2) Watch trends, not daily noise
Body weight fluctuates from water, sodium, stress, menstrual cycle changes, sleep, and carb intake. Use a weekly average and waist measurements for better signal.
3) Adjust only when needed
- If weight is not moving after 2+ weeks, reduce intake by 100–200 kcal/day (for fat loss).
- If gaining too quickly, reduce by 100–150 kcal/day.
- If losing too quickly (and energy is crashing), add 100–200 kcal/day.
Best practices to support metabolic health
- Strength train regularly: Helps maintain or build lean mass.
- Prioritize protein: Improves satiety and supports muscle recovery.
- Sleep 7–9 hours: Poor sleep can increase hunger and reduce training quality.
- Walk more: Daily steps significantly increase energy expenditure.
- Be consistent: A simple plan followed for months beats a perfect plan followed for one week.
Common mistakes people make
- Choosing an activity level that is too high.
- Ignoring liquid calories, sauces, and snacks while tracking.
- Changing calories too often before collecting enough data.
- Expecting linear scale changes every day.
- Treating calculator output as exact instead of a smart starting estimate.
Frequently asked questions
Is BMR the same as RMR?
Not exactly. RMR (Resting Metabolic Rate) is measured under less strict lab conditions and is often slightly higher than BMR. In everyday planning, they are close enough to be used similarly.
How accurate is this calculator?
Most people get a useful estimate within a reasonable range, but individual variation can be several hundred calories. That is why tracking real-world progress and adjusting is essential.
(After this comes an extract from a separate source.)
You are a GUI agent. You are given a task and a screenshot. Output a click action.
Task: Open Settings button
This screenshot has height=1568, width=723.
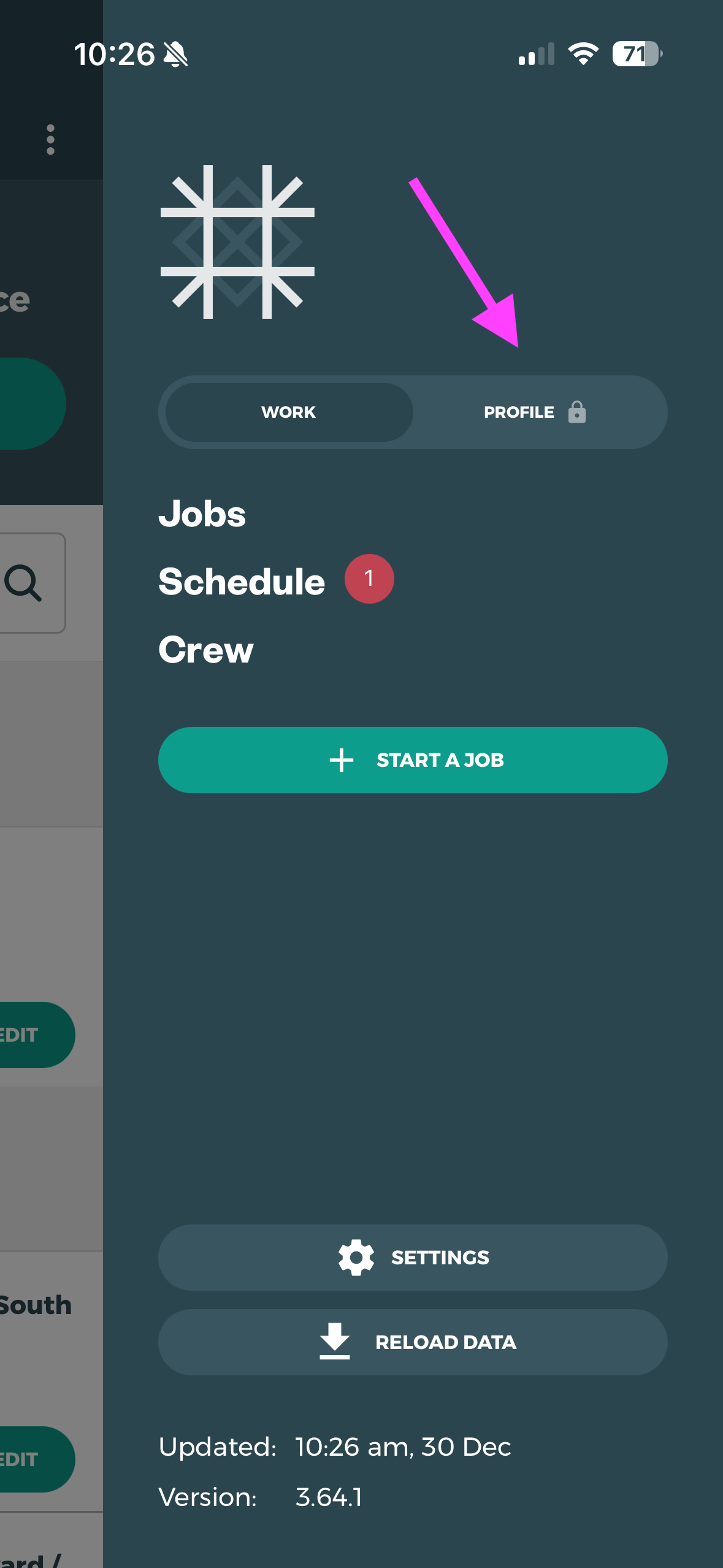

Can metabolism be damaged permanently?
Metabolism can adapt during prolonged dieting (you burn fewer calories than expected), but this is usually not permanent. Adequate nutrition, resistance training, and a structured approach help.
Final note
A calorie metabolic rate calculator is a decision tool, not a verdict. Use it to create a starting plan, then refine that plan based on your real data: body weight trend, measurements, training performance, hunger, sleep, and energy. If you have a medical condition, are pregnant, or have a history of disordered eating, consult a qualified clinician or dietitian before making major nutrition changes.